Blood Test Flags ILD in Systemic Sclerosis

Serum levels of three markers of pulmonary fibrosis pathology were significantly associated with the presence of interstitial lung disease (ILD) in patients with systemic sclerosis (SSc) — strongly enough to serve as a clinical diagnostic-prognostic test, researchers said.

When combined into a four-stage categorical index, SSc with ILD patients were nearly 13 times more likely to have the highest value relative to patients without ILD (OR 12.72, 95% CI 4.59-35.21), according to Adelle Jee, PhD, of Royal Prince Alfred Hospital and the University of Sydney in Australia, and colleagues.

When the control group also encompassed healthy controls and the case group expanded to include non-SSc patients with idiopathic pulmonary fibrosis (IPF), the index was even more strongly associated with ILD, with an odds ratio of 15.61 (95% CI 5.81-41.61), the group reported in Arthritis & Rheumatology.

The three biomarkers were surfactant protein D, the cancer antigen CA15-3, and intercellular adhesion molecule-1. When examined individually for their association with ILD, Jee and colleagues found each association significant, with areas under their respective receiver operating characteristic curves (AUC) of 0.68-0.76.

A fourth marker, matrix metalloproteinase-7, had AUC values in the same range, but it didn’t contribute significantly to the overall index’s accuracy when factors such as age, sex, and smoking status were considered. It thus was dropped from the final model.

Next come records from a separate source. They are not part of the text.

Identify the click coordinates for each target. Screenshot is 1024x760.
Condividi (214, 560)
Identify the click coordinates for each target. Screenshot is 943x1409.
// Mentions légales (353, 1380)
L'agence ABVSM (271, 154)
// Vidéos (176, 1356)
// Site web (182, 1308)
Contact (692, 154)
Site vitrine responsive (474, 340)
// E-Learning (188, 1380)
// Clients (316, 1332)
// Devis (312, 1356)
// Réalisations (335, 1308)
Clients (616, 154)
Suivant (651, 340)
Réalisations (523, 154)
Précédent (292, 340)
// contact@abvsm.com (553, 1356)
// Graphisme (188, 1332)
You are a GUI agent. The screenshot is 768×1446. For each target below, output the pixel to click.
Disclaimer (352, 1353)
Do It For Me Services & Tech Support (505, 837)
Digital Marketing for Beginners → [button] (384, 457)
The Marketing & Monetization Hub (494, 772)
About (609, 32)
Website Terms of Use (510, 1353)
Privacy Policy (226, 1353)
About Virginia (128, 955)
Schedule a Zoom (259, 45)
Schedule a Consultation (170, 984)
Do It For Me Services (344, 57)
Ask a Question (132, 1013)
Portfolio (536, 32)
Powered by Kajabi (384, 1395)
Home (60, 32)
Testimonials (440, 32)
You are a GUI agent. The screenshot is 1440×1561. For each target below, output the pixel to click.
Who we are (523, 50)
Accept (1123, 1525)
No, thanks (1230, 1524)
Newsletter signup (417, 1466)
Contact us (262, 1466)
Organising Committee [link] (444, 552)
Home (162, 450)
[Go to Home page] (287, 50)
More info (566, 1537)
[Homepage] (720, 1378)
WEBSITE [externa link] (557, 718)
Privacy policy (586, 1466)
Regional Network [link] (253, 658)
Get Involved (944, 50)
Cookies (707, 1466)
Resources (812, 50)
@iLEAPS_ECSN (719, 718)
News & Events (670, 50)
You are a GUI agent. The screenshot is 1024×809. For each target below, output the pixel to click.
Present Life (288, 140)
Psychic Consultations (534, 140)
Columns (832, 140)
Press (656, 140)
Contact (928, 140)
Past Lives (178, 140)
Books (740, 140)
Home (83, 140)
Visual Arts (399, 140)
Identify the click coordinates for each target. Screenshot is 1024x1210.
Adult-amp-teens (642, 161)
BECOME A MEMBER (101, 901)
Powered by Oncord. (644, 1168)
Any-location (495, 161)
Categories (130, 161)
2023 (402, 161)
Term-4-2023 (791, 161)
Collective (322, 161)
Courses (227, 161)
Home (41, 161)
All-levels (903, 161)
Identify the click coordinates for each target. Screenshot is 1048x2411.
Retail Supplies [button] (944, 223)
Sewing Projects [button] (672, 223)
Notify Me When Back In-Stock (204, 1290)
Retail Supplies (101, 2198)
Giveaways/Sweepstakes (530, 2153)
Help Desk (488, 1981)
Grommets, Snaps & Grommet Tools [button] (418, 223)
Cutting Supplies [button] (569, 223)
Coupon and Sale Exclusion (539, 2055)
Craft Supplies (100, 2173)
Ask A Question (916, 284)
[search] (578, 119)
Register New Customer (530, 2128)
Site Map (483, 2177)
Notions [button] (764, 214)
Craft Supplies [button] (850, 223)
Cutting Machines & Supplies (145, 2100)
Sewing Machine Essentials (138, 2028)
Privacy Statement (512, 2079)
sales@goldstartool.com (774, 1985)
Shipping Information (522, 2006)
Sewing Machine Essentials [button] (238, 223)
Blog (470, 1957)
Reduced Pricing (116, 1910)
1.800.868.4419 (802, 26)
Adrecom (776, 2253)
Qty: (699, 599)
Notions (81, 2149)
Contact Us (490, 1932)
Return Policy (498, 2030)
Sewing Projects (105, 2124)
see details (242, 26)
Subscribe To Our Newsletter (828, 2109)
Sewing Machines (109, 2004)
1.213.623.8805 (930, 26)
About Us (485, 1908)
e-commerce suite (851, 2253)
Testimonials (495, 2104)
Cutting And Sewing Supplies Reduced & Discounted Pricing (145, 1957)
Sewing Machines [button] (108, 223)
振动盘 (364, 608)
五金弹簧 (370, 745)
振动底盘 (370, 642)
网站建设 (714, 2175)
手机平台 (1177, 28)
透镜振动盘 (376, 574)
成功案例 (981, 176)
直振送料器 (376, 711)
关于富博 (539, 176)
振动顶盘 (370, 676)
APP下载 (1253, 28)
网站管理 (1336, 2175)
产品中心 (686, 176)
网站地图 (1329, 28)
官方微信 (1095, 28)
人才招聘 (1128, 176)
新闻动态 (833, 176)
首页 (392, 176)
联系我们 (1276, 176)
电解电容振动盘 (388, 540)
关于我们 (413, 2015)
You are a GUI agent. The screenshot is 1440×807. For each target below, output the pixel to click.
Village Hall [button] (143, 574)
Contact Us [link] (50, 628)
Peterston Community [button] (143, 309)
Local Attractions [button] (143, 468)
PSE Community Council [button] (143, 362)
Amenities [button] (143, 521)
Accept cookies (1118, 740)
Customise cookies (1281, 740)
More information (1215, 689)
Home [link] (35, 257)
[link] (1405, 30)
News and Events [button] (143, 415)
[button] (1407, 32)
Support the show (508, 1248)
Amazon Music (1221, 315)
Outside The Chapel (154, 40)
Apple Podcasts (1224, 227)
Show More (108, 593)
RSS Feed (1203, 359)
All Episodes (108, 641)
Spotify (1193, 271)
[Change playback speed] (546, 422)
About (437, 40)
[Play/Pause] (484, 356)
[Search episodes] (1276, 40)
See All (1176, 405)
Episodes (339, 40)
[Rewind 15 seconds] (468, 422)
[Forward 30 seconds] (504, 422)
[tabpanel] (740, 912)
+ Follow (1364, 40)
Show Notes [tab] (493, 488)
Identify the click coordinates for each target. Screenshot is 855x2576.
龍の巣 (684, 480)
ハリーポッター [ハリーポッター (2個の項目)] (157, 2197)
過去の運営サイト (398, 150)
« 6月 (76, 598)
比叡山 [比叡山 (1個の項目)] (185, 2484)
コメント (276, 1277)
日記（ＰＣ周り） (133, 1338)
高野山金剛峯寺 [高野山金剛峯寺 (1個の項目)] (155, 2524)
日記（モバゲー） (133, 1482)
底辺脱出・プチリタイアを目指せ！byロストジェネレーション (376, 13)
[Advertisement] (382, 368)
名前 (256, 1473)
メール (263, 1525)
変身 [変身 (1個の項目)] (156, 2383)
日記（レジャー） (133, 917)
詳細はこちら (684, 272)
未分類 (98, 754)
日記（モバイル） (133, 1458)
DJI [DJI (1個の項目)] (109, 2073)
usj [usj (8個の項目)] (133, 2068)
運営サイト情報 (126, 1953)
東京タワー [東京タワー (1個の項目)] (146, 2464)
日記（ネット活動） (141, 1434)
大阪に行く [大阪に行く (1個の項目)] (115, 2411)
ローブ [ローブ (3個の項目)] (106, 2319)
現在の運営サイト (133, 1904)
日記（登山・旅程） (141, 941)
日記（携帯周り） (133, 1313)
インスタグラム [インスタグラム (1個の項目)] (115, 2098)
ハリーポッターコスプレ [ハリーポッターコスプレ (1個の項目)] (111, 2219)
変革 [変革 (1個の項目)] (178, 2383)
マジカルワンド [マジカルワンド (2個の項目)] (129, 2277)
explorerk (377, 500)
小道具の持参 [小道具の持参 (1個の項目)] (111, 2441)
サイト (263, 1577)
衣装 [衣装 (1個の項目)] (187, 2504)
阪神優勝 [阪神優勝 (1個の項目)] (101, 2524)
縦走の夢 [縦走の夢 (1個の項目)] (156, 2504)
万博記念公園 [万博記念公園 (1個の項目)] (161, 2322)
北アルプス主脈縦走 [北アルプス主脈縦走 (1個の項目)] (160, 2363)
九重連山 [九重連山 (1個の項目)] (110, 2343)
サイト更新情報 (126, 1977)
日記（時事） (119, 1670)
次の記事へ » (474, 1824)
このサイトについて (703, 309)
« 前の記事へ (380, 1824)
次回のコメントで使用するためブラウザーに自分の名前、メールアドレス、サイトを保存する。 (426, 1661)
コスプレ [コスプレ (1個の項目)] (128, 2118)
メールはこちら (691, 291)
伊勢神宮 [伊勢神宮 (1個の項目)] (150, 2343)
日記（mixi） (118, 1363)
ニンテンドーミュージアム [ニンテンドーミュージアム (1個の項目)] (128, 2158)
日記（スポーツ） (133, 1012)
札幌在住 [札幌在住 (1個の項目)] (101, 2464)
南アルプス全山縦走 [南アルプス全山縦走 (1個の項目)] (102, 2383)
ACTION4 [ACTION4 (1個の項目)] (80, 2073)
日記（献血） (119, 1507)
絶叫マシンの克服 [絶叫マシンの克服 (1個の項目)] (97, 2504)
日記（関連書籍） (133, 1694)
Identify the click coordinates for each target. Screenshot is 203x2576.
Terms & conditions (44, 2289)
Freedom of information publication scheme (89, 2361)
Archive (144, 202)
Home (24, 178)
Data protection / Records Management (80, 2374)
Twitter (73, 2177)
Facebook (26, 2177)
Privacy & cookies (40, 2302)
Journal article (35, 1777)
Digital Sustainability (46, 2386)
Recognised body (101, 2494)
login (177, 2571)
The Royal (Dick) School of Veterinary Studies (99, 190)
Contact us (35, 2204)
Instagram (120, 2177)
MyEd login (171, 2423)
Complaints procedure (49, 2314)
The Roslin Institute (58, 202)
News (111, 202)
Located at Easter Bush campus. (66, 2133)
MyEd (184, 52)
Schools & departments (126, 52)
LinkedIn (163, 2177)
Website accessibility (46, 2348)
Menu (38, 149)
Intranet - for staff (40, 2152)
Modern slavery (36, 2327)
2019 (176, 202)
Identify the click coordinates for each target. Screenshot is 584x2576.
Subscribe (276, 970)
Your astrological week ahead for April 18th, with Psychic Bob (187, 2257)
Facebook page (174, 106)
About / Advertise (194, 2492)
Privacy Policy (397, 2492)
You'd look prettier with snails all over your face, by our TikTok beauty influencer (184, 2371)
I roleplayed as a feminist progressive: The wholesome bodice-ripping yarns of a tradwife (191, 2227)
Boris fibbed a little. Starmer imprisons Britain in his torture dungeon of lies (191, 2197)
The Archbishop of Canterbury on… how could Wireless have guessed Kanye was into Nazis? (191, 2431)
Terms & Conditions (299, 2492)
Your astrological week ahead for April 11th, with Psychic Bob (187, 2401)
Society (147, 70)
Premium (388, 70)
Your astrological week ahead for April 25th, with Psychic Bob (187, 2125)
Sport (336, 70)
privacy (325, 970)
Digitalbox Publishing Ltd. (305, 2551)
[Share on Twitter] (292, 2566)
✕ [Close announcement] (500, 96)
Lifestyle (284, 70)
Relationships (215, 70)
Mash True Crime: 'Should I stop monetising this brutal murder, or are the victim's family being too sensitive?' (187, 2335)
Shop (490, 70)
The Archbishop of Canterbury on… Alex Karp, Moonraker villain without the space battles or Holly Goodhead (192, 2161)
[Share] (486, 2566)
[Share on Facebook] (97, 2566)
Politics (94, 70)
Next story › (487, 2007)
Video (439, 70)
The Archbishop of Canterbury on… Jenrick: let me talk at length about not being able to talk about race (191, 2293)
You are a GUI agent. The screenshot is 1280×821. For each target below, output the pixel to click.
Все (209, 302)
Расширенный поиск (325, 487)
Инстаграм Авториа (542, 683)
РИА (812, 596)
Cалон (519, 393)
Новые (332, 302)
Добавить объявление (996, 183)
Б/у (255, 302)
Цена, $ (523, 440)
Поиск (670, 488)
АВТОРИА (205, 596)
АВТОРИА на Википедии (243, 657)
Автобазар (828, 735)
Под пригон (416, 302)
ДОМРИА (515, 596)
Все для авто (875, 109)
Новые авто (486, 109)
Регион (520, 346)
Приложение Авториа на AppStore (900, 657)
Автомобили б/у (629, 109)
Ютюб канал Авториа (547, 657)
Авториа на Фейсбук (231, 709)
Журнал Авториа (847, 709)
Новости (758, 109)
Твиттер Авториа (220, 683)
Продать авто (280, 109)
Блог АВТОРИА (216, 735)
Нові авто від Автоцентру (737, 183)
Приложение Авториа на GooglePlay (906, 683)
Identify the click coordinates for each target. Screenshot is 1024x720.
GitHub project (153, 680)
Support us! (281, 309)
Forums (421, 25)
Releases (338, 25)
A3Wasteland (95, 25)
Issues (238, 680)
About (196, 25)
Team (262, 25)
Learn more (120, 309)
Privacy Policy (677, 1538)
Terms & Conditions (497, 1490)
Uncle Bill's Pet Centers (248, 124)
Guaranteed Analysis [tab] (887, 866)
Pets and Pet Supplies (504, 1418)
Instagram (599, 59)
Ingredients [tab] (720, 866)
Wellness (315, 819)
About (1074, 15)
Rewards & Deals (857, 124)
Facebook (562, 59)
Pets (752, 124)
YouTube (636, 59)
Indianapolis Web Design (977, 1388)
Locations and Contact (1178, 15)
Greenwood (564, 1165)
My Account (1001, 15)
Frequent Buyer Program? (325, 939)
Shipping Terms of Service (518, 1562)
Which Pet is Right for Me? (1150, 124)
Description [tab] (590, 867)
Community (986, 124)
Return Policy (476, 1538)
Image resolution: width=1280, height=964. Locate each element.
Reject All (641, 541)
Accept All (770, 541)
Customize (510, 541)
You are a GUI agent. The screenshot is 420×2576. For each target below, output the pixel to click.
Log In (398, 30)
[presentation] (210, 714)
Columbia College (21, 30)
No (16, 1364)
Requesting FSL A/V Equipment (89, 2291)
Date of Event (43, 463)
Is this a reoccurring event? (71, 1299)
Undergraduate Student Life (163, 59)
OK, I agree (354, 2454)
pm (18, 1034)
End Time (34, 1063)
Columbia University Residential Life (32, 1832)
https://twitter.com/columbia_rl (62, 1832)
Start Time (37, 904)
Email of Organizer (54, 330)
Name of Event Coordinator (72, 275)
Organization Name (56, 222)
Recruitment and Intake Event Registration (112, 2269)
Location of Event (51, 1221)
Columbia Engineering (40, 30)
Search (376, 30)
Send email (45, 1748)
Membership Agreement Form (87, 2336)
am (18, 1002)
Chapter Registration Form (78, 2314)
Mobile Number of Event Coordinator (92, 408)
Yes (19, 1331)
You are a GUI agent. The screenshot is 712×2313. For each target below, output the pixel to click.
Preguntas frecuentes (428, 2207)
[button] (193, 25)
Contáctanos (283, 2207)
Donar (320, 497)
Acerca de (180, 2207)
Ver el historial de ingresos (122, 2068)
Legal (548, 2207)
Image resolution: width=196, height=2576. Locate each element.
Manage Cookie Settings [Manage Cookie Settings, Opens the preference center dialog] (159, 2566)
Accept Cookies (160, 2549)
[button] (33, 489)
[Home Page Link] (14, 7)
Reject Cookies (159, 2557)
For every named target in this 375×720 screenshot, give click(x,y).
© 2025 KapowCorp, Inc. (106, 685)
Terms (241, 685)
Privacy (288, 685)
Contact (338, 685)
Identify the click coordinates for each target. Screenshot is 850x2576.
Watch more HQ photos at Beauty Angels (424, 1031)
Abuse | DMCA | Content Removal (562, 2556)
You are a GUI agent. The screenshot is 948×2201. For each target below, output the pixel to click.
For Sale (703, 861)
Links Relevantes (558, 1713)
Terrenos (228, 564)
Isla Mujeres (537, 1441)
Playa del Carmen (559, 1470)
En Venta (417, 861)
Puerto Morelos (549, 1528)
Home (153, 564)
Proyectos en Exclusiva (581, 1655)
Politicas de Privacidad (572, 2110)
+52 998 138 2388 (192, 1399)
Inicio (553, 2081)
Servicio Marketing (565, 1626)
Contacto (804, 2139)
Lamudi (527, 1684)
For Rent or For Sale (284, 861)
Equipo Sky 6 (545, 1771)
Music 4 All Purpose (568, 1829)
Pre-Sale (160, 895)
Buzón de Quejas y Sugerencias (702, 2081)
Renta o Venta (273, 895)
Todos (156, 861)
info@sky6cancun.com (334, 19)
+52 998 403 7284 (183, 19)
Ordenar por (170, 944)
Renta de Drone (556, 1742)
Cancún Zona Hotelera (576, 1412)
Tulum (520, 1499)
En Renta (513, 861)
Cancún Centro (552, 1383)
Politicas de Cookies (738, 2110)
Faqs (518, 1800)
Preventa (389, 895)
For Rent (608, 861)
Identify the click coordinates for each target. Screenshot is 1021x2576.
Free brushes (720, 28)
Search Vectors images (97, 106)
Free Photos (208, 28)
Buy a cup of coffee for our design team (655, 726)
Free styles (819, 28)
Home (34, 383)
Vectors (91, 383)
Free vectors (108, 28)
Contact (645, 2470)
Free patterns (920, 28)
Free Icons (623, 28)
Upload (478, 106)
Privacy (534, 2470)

Currently, the standard for assessing ILD in SSc patients is periodic high-resolution CT scanning along with pulmonary function tests. No major questions have been raised about the effectiveness of such testing, but CT scans are not benign. “The cumulative radiation exposure from repeated [CT] screening poses an unacceptable risk in a predominantly young to middle-aged, female population,” Jee and colleagues explained. Accuracy of other imaging methods such as ultrasound has not been established.

Pulmonary function tests, meanwhile, only return positive results when impairment is already advanced and may reflect impacts from conditions other than ILD.

After reviewing the literature, Jee and colleagues identified 28 serum components showing some association with ILD and checked a variety of combinations to gauge their ability to discriminate ILD in different patient groups.

For developing the models, the researchers drew on data from 111 SSc patients with ILD, 77 SSc patients with no lung pathology, 74 non-SSc patients with IPF, and 30 healthy controls. The models were then tested in a validation cohort comprising 142 SSc-ILD patients, 102 SSC patients without ILD, and 98 IPF controls. Some 5 years of longitudinal data were available for these groups. For each model’s results, categorical index values of 0-3 were set.

More than 70% of the healthy controls had index values of 0 using the final three-marker panel and none had values of 3. In SSc patients without ILD, about one-quarter had index values of 0, about half had values of 1, and 20% had values of 2. Two-thirds of SSc-ILD patients scored 2 or 3, as did more than 80% of IPF controls.

Besides flagging ILD in patients with definite lung disease, the index was also associated with disease severity in the SSc group. Patients scoring in category 3 showed forced vital capacity values nearly 18 percentage points lower than patients in category 0; diffusion capacity for carbon monoxide was lower by 20 percentage points comparing the two groups.

Jee and colleagues noted that there clearly remains room for improvement, but the current results demonstrate that their approach is workable. They suggested that “further investigation of composite biomarker indices as objective, minimally-invasive, point-of-care tests to complement current diagnostic modalities” is warranted.

Limitations to the study included differences in how basic data were collected in the various patient groups and that many of those individuals were undergoing treatments that may have affected results.